As electronically stored data becomes increasingly central to the effective operation of business, government, and academia, systems that ensure that data is safe and instantly available are in demand. The primary method for storing user-accessible data is the hard disk drive. Because hard disk drives are not one hundred percent reliable, systems and methods have been developed to protect against failure. One such approach, redundant arrays of inexpensive (or independent) disks (RAID) configurations, has been used for years to provide protection and high availability of data. RAID configurations include a number of independent hard disk drives and a specialized RAID controller. RAID systems can be configured to provide both data redundancy and performance enhancement, which are accomplished in RAID systems using a number of techniques such as striping and mirroring. Striping interleaves data across multiple storage elements for better performance. Mirroring duplicates data across two or more storage elements for redundancy.
When a hard disk drive in a RAID system fails, the hard disk drive is no longer available for data transfers. Specific RAID architectures, including those that use mirroring, mirroring with striping, and striping with parity, provide data redundancy so that no data is lost. However, the performance and the level of data redundancy of the RAID system are decreased until the failed hard disk drive can be replaced and rebuilt with all of the data. It is desirable that the RAID system remains on-line during this rebuild process. If a hard disk drive fails, RAID arrays currently have the capability of rebuilding a replacement hard disk drive without taking the RAID system offline. During the rebuild process, all read commands directed to the logical block address (LBA) of the hard disk drive being rebuilt must be handled by using the redundant data striped or mirrored on the other hard disk drives in the RAID array.

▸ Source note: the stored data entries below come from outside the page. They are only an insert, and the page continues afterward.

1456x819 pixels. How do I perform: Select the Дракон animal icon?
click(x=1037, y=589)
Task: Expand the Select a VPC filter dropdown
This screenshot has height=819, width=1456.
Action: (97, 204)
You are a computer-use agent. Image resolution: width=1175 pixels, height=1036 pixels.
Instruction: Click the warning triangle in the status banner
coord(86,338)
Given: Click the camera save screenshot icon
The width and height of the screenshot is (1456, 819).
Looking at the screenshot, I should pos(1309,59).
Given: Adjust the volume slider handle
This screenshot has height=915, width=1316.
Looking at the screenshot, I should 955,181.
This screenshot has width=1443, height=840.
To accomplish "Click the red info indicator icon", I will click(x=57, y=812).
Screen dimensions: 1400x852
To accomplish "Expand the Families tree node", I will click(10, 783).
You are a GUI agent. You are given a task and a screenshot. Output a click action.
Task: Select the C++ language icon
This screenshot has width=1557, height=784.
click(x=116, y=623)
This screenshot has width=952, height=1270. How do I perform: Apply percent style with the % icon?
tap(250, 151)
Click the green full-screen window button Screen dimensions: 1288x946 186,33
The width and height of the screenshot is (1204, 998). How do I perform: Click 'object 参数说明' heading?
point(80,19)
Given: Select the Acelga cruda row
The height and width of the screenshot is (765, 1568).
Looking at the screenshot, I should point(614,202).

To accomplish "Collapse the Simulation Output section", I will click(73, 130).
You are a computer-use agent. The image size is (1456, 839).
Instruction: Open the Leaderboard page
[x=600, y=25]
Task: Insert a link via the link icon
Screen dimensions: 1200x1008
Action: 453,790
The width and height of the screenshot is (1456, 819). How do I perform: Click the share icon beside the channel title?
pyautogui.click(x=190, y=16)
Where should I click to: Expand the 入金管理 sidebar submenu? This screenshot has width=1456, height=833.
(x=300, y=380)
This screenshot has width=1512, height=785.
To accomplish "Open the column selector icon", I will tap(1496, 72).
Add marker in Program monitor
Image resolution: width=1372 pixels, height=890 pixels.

Hard disk drive rebuilds are executed in different ways with different performance impacts and levels of transparency. The most efficient and reliable methods of hard disk drive rebuilding are designed to be transparent to the user and to have minimal effect on system performance. Such a system is described in U.S. Pat. No. 5,101,492, entitled, “Data Redundancy and Recovery Protection,” the disclosure of which is hereby incorporated by reference. However, this and other conventional methods of hard disk drive rebuild take several hours to complete and, even though transparency is achieved, system performance is degraded. Time is a major consideration when rebuilding a hard disk drive in a RAID system due to the inherent reduced level of data protection that exists until the drive rebuild is complete. Should another hard disk drive in the RAID system fail during the rebuild, permanent loss of data may occur.
Another major consideration for rebuild activity is the availability of data to system requests. In essence, drive rebuild activity must compete for system resources with system access activity. For high-use systems, one solution is to perform hard disk drive rebuilds during non-peak times. Such a solution is described in U.S. Pat. No. 5,822,584, entitled, “User Selectable Priority for Disk Array Background Operations,” the disclosure of which is hereby incorporated by reference. Until the disk is rebuilt, the underlying data in the host system is vulnerable during the high-traffic times that rely most on data reliability and consistency.